EXERCISE DETAILS:
Transcribe the entries below word for word, beginning at the line with "Click the red oval marker near 6 847 line" and stopping after the line with "Click the Xunlei"; drop all pictures.

LISTED RECORDS:
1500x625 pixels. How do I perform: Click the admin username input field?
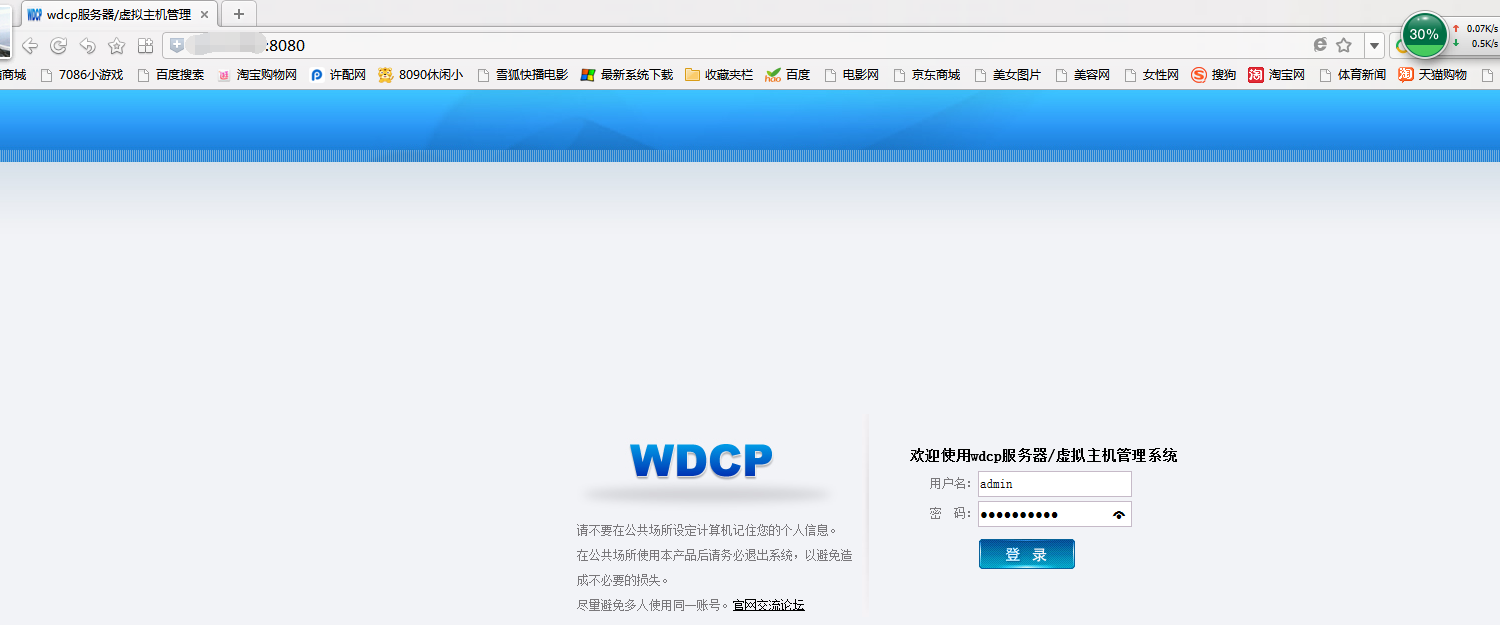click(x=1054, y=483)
* * *
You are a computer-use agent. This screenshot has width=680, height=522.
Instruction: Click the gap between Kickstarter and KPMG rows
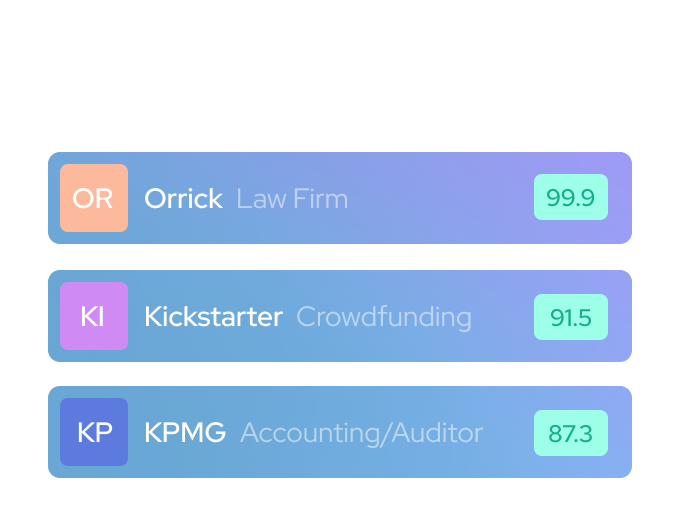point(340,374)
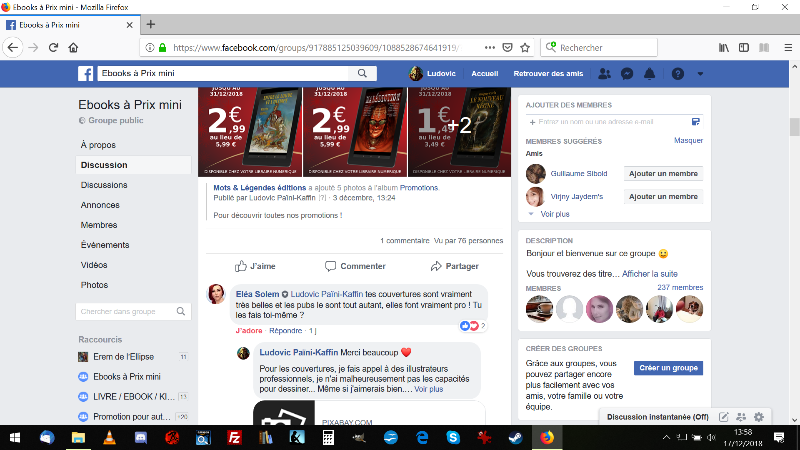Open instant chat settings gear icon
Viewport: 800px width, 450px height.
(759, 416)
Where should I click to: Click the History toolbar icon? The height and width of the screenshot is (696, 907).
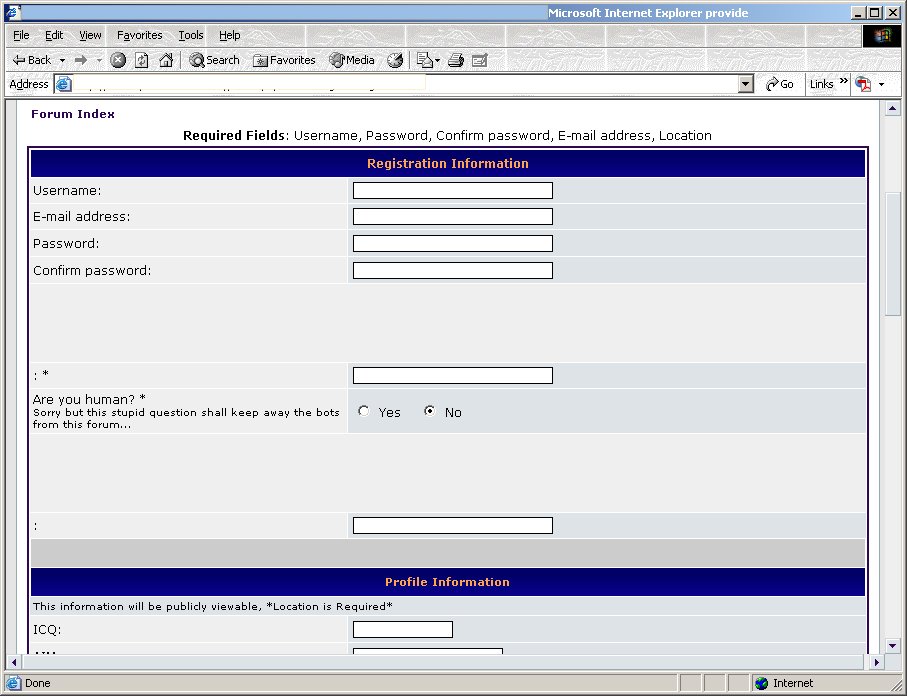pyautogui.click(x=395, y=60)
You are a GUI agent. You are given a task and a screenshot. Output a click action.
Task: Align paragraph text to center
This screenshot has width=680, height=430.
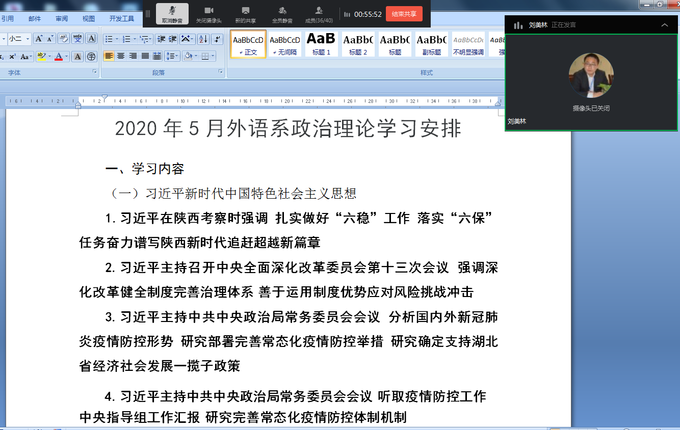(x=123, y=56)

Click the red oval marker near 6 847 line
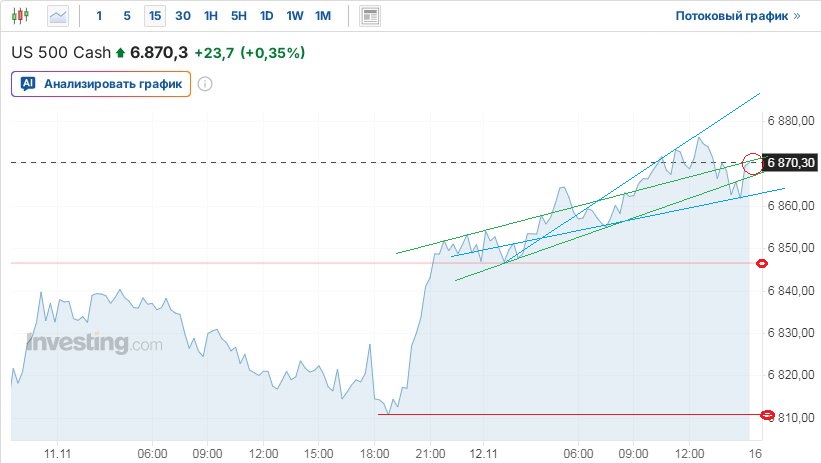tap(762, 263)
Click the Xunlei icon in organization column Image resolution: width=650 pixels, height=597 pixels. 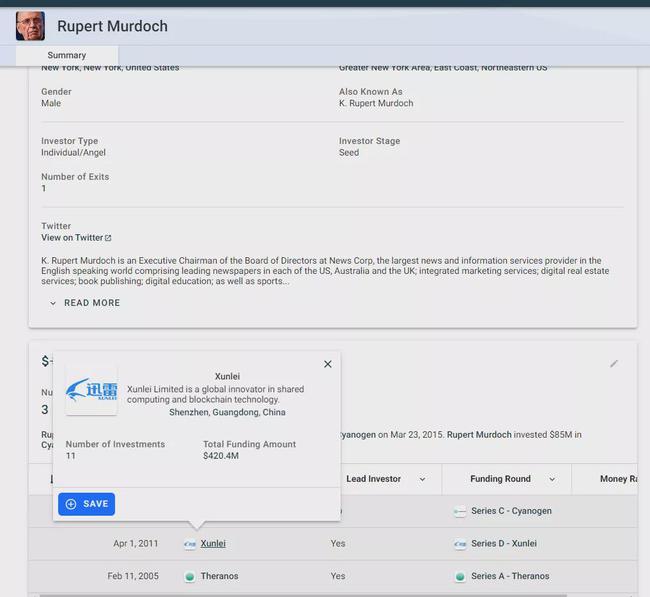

TASK RESPONSE:
Click the red oval marker near 6 847 line
tap(762, 263)
Click the Xunlei icon in organization column Image resolution: width=650 pixels, height=597 pixels. 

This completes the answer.